A basic understanding of representative New Zealand ecosystems and how they function;

  • An awareness of the impacts of some human activities on native ecosystems;
  • Acquisition of field identification skills (focusing on key species), and learning to apply these in assessment of the relative quality of key habitats;
  • A specific understanding of drivers, food webs and life cycles of key ecosystems through case studies: coastal/marine, estuary/saltmarsh, freshwater, native/exotic forest, agricultural, sub-alpine;
  • Development of biodiversity awareness and assessment skills;
  • Development and application of skills needed to conduct basic research and monitoring, including observational and sampling techniques, and a solid working knowledge of appropriate field practice/procedures.
Environmental Policy, Planning and Sustainability in New Zealand

Environmental Policy, Planning and Sustainability in New Zealand

NR662: Environmental Policy, Planning and Sustainability in New Zealand

3 Credit Hours.  Permission, Junior Standing. (Coreq: NR660, NR661, NR 663)

Course Description

In this course, students will assess the impacts of the Resource Management Act (1991) (RMA) on the ecology, economy, and socio-political environment in New Zealand.  We examine issues related to the historical exploitation of New Zealand’s resources, indigenous use issues and conflicts, new threats posed by modern society, and the ways in which New Zealand and the world can move toward a sustainable equilibrium between people and nature.  We will look at the factors that have historically determined the quality of New Zealand’s natural environments (low human population density, primary producer economy, relatively enlightened social policies, traditional culture, etc.).  Speakers may be from industry (business, agriculture, fisheries, forestry, and manufacturing), Department of Conservation (DoC), the Auckland, Waikato and Canterbury Regional Councils, some district councils, Iwi (Māori) representatives and others from diverse economic, social and cultural backgrounds.
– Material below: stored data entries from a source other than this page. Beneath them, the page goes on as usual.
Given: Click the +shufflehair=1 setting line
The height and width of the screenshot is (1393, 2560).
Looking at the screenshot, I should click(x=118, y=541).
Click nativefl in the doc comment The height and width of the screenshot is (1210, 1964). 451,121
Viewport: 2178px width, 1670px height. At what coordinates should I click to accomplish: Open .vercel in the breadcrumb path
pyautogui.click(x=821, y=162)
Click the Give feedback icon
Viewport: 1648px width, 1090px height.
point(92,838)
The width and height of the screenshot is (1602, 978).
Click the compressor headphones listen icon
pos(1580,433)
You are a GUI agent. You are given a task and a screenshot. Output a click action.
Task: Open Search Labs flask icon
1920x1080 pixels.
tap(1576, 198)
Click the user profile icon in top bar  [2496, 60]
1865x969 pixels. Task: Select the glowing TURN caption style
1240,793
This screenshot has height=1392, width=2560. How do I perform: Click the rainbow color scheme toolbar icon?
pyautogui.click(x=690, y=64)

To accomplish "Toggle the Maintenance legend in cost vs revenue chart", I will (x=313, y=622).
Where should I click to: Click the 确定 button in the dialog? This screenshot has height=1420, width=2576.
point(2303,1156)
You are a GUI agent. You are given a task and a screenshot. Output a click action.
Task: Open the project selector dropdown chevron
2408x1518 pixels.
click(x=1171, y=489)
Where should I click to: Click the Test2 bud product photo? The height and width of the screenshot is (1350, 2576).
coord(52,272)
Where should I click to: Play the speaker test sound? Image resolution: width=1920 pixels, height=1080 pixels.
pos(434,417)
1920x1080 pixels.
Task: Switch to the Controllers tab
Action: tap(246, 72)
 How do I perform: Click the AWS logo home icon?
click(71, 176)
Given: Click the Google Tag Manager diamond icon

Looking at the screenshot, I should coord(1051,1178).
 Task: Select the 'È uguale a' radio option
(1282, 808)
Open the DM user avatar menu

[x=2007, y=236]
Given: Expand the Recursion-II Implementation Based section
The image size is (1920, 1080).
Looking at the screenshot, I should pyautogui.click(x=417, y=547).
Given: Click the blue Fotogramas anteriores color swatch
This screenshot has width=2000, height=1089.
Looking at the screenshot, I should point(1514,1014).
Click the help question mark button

Resource consent processes at district, regional and national levels will be studied on a case by case basis and appraised in terms of their relative economic and social costs and their effectiveness in settling issues and achieving sustainability. Various New Zealand administrative/political structures such as the Ministry for the Environment, DoC, local authorities, Crown Research Institutes, and Treaty of Waitangi Fisheries Commission will be evaluated for their effectiveness in dealing with key issues, including the philosophical and ethical context related to national and global environmental policy and action.  Students will be challenged to consider multi-disciplinary, consensus-building and practical plans of action for the development and maintenance of policies that are, at once, economically, socially and environmentally sustainable.

Learning outcomes

  • A basic understanding of how environmental policy is formulated and carried out at different levels of government, and of the principal influences that cause it to change over time;
  • Development of the students’ conceptual thinking abilities in appreciating the complex global interrelationships among the multiple forces of the natural world, and the different ways that human cultures and governments deal with these in terms of real and perceived requirements of people and countries;
  • Sharpening of abilities to seek out and understand all of the variables and differing points of view that are behind every question of development vs. conservation;
  • Understanding different policy stances (comparisons of countries, cultures, economic theories) and what drives them;
  • Developing a mind-set of consultation and problem solving based on the use of all available information concerning the target issue;
  • An appreciation for the basis of traditional land ownership systems, and concerns by Māori (and other native peoples outside New Zealand) regarding modern approaches to land use.